Australian singer Kate Ceberano had started her solo career in 1987 after providing lead vocals for funk-pop, rock group I'm Talking (1983–1987). Ten years later she prepared material for her sixth studio album, Pash, which appeared in May 1998. It was produced by Mark Goldenberg for Mushroom Records and provided the title track as its lead single, which was issued in November 1997.

"Pash" was co-written by Ceberano and Goldenberg and peaked at number 10 on the Australian ARIA Singles Chart. It spent twenty-one weeks on the Australian Singles Chart top 50 and was certified gold by the ARIA in March 1998 for shipment of 35,000 copies. On the New Zealand Singles Chart, it reached number 36.

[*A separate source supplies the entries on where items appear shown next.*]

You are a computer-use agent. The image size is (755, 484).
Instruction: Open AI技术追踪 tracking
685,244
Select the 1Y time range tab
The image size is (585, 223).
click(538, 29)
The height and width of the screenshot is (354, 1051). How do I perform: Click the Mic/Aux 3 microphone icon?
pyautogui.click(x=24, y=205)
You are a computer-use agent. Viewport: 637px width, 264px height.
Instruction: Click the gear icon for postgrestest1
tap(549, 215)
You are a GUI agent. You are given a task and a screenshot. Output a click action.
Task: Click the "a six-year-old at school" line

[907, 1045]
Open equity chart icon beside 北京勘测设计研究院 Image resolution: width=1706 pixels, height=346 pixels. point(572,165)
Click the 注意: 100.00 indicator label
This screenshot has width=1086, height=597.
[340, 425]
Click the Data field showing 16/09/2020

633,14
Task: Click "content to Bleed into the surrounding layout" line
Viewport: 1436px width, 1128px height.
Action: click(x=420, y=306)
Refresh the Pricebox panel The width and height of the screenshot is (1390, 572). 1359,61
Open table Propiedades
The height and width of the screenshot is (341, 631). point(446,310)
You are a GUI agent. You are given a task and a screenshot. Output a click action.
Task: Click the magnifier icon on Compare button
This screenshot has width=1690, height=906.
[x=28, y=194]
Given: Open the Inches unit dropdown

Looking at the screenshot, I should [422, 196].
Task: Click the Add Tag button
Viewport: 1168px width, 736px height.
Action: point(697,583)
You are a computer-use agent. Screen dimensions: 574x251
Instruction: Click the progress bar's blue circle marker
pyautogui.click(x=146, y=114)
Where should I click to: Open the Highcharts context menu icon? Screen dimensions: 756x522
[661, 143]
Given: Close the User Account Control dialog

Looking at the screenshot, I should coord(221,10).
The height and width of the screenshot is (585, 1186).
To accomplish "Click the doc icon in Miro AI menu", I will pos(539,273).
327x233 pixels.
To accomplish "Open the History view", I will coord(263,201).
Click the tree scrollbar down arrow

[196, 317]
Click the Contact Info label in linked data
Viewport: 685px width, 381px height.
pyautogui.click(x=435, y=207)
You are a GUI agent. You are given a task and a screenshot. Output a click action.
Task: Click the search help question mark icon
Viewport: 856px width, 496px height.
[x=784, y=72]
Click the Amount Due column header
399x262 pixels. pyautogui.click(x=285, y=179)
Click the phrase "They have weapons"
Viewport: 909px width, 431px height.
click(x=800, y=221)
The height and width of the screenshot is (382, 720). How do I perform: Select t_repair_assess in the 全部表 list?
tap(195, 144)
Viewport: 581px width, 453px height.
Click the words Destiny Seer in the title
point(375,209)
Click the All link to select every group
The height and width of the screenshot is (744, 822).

In October 1998, "Pash" earned Ceberano her ninth nomination for an ARIA Award for Best Female Artist but she lost to Natalie Imbruglia. AllMusic's Jonathan Lewis observed, "The '60s-influenced pop of the title track became her biggest hit since 'Bedroom Eyes'."

==Track listing==

Australian maxi-CD single

1. "Pash" (radio edit) (Kate Ceberano, Mark Goldenberg)
2. "Helen" (Ceberano, Goldenberg)
3. "Pash" (karaoke kiss-along) (Ceberano, Goldenberg)

==Charts==

===Weekly charts===

| Chart (1997–1998) | Peak position |
|---|---|
| Australia (ARIA) | 10 |
| New Zealand (Recorded Music NZ) | 36 |

===Year-end charts===

| Chart (1998) | Position |
|---|---|
| Australia (ARIA) | 61 |

==Certifications==

| Region | Certification | Certified units/sales |
| Australia (ARIA) | Gold | 35,000^{^} |
^{^} Shipments figures based on certification alone.

==Cover versions==
- In 2015, Dorsal Fins covered the song for Triple J Like a Version - Volume 11.